Tarımda her şey kendi yolunda!

Tarımda her şey kendi yolunda! Acaba, hayalimizdeki milli tarımın resmini yapacak olsak nasıl bir tablo çıkardı karşımıza? Gelin siyah-beyaz günlerden kalma ekrandaki Bob Ross amcadan ilham alarak bir resim yapalım. Olmasını arzuladığımız Milli Tarımın resmini.

Kaynak : Memurlar.Net - Özel
Haber Giriş : 29 Mayıs 2017 14:36, Son Güncelleme : 27 Mart 2018 00:42
Tarımda her şey kendi yolunda!

M. Murat GÜN

TARIMDA HERŞEY YOLUNDA!

Evet, tarımda her şey kendi yolunda!

Tarım arazileri küçülüyor...

Tarımda ithalat ile ihracat arasındaki makas bir türlü kapanmıyor...

(Metin ve öğe konum girdileri)
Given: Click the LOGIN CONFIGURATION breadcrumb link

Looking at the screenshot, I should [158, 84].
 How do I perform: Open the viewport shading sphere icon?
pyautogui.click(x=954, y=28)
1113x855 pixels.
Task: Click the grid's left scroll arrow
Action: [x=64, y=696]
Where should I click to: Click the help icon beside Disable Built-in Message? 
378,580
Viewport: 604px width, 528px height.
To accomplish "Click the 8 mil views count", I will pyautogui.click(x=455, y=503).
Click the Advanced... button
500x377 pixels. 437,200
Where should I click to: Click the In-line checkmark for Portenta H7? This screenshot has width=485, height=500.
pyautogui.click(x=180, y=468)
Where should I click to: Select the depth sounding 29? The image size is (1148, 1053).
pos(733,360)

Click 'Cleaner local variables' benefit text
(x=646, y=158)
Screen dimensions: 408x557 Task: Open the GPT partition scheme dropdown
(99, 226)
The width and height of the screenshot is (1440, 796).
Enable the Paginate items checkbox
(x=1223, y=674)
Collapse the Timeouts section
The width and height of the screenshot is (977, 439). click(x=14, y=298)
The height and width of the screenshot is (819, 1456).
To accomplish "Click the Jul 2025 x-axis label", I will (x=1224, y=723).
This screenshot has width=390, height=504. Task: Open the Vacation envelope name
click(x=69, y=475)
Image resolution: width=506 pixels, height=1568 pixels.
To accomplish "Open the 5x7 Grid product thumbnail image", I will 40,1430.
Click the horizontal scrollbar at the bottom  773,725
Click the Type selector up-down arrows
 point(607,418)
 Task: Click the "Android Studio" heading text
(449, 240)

- **Sorular ve Görevler**
[1] Tarım yazısında, hayaldeki milli tarımın resmini yaparken kimden ilham alınması öneriliyor?
[2] Lütfen tarım üzerine yazıyı kaldığı yerden sürdürün.

- **Çıktılar**
[1] Siyah-beyaz günlerden kalma ekrandaki Bob Ross'tan.

[2]
Üretimi teşvik yerine ithalatı artırıcı yöntemler ağır basıyor...

Yabancı kaynaklı tohumlardan üretip ihraç etmek, artık yerli olarak addedilir oldu...

Teşvike dayalı üretim normal görülür oldu...

Yerli hayvancılığı ön plana çıkarmak istiyoruz ama hayvancılığımız kısa sürede toparlanacak gibi görünmüyor...

Tescile gelen yerli, yabancı yeni bitki çeşitleri, hiç sektirmeden geçiyor, tescil alıyor. Neden alıyor? Mevzuat öyle...

Son yıllarda yetki alan özel laboratuarlarda sertifika alamayan tohum yok. Büyük başarı!...

Çim tohumunda, hem çeşitte hem üretimde, piyasaya % 95 yabancı hakim...

Özellikle tohumculukta, tohumculuk firmaları üretip ihraç etmek yada iç piyasayı yerli çeşitlerle doldurmak yerine AR-GE projeleri adı altında, devletin sırtına binmeyi marifet sayar oldu...

En iyi olduğumuz buğday da bile ithal etme durumundayız...

Ve nihayet bir nesil çalıştaylarda heba oldu...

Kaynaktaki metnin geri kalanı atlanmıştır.